#### Extracted material ####

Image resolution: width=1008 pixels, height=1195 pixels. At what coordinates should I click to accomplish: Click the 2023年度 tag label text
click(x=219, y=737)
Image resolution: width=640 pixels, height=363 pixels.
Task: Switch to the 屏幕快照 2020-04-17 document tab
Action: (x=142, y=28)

####

## Task to complete
Retype each line of the data exactly as it reads.

## Written answer
Image resolution: width=1008 pixels, height=1195 pixels. At what coordinates should I click to accomplish: Click the 2023年度 tag label text
click(x=219, y=737)
Image resolution: width=640 pixels, height=363 pixels.
Task: Switch to the 屏幕快照 2020-04-17 document tab
Action: (x=142, y=28)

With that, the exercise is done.